## [Task prompt]
Locate each line in the data below that contains the string "segment" and copy those lines out. Treat uppercase and lowercase letters as distinct.

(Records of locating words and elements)

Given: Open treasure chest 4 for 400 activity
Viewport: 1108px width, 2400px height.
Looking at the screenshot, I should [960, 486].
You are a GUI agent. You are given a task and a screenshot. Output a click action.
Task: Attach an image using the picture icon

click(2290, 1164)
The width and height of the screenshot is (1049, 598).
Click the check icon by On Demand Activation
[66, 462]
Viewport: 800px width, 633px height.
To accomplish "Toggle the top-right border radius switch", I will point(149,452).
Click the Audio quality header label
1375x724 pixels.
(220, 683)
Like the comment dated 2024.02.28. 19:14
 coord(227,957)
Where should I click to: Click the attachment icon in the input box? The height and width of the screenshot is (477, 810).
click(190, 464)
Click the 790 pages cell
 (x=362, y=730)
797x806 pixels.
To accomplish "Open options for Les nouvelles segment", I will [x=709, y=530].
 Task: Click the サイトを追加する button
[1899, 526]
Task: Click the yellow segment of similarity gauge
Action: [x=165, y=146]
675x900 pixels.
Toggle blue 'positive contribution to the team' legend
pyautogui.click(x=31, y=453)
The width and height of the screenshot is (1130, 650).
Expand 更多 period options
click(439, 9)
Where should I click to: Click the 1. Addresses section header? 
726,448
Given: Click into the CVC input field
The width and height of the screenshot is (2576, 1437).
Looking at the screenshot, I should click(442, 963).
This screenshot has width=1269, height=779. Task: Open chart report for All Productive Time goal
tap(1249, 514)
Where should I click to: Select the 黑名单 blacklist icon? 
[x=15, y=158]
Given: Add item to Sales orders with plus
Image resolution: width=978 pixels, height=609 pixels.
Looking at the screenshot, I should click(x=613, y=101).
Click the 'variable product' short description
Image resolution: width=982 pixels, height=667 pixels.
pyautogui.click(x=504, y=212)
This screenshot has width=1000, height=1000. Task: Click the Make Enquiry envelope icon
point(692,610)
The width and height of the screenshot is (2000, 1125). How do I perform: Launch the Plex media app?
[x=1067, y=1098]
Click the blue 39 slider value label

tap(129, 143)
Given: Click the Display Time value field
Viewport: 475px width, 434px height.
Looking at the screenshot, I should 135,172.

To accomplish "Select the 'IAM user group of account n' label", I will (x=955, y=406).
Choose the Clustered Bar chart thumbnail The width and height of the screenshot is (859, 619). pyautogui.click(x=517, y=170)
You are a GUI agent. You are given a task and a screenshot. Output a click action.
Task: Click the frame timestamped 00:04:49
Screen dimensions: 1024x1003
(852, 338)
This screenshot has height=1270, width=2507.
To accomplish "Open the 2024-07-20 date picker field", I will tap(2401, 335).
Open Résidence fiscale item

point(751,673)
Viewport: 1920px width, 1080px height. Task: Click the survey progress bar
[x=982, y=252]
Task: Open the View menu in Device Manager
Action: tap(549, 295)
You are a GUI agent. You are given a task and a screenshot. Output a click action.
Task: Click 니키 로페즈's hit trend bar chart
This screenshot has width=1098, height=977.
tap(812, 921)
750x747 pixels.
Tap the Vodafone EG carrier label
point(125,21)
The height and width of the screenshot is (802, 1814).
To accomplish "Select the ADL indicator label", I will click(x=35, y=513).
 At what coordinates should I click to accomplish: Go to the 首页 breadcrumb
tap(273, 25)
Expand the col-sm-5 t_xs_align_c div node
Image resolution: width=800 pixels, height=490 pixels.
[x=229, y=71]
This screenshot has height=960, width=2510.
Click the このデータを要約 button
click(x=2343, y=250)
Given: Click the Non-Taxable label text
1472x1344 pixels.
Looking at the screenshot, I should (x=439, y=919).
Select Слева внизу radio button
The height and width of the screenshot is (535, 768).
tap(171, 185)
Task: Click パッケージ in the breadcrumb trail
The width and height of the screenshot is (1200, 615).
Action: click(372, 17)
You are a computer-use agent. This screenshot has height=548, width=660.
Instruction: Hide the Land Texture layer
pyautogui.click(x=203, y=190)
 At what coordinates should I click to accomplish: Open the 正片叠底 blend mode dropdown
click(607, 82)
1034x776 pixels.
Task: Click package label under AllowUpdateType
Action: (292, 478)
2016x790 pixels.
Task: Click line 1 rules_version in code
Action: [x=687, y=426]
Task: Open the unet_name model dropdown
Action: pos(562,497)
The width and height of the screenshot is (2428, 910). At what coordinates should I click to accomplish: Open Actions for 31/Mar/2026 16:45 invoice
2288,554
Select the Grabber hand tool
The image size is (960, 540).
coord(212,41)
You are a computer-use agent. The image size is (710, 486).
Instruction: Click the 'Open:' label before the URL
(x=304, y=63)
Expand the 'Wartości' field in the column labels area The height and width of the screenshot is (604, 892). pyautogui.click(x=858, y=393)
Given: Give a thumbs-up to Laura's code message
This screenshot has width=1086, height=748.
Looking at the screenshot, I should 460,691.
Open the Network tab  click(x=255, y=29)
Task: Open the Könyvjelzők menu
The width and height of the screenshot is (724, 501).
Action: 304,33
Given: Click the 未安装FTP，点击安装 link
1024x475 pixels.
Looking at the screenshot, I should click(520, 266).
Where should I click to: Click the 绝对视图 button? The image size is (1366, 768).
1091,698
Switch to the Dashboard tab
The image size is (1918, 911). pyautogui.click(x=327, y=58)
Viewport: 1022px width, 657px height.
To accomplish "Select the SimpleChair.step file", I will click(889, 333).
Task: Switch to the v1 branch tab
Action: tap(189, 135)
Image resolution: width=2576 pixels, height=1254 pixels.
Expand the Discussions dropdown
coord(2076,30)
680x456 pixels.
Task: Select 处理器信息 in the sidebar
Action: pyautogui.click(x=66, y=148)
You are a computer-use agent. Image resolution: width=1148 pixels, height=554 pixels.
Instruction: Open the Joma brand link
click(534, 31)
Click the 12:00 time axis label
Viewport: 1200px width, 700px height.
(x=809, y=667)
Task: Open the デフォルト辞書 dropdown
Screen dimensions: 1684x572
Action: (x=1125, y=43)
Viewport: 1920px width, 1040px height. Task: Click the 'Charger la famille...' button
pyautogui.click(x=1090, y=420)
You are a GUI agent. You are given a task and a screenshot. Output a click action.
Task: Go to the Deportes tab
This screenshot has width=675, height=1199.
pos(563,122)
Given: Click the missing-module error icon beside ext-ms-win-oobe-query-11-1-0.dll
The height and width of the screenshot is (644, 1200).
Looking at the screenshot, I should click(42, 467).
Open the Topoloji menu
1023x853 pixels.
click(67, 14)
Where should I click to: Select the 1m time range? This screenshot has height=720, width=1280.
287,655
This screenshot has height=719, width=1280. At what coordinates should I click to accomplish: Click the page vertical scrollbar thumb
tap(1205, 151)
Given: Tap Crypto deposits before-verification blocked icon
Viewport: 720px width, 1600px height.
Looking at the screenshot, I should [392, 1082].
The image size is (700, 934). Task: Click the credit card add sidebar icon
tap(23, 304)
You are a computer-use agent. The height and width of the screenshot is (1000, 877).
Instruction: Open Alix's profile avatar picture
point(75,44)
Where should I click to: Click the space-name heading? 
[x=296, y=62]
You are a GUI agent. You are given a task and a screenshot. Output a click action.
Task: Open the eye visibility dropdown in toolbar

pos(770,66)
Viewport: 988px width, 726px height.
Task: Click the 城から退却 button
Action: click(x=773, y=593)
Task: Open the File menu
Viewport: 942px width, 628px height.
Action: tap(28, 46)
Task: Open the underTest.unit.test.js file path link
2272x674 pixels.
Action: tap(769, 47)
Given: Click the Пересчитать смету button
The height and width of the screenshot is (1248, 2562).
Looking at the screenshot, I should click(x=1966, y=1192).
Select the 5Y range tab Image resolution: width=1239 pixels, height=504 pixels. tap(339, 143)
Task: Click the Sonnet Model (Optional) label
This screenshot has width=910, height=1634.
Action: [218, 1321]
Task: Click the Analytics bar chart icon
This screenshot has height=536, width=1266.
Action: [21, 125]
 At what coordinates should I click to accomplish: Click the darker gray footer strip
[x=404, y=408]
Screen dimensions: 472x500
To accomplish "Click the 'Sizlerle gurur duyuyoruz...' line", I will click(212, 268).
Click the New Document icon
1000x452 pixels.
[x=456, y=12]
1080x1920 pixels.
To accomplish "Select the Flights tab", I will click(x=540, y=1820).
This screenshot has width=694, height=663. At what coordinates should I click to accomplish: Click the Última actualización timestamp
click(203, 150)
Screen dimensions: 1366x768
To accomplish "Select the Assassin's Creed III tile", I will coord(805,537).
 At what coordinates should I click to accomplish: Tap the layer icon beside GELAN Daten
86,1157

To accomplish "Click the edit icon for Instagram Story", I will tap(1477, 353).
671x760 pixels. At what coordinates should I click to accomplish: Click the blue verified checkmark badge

## [Right answer]
To accomplish "Open options for Les nouvelles segment", I will [x=709, y=530].
Task: Click the yellow segment of similarity gauge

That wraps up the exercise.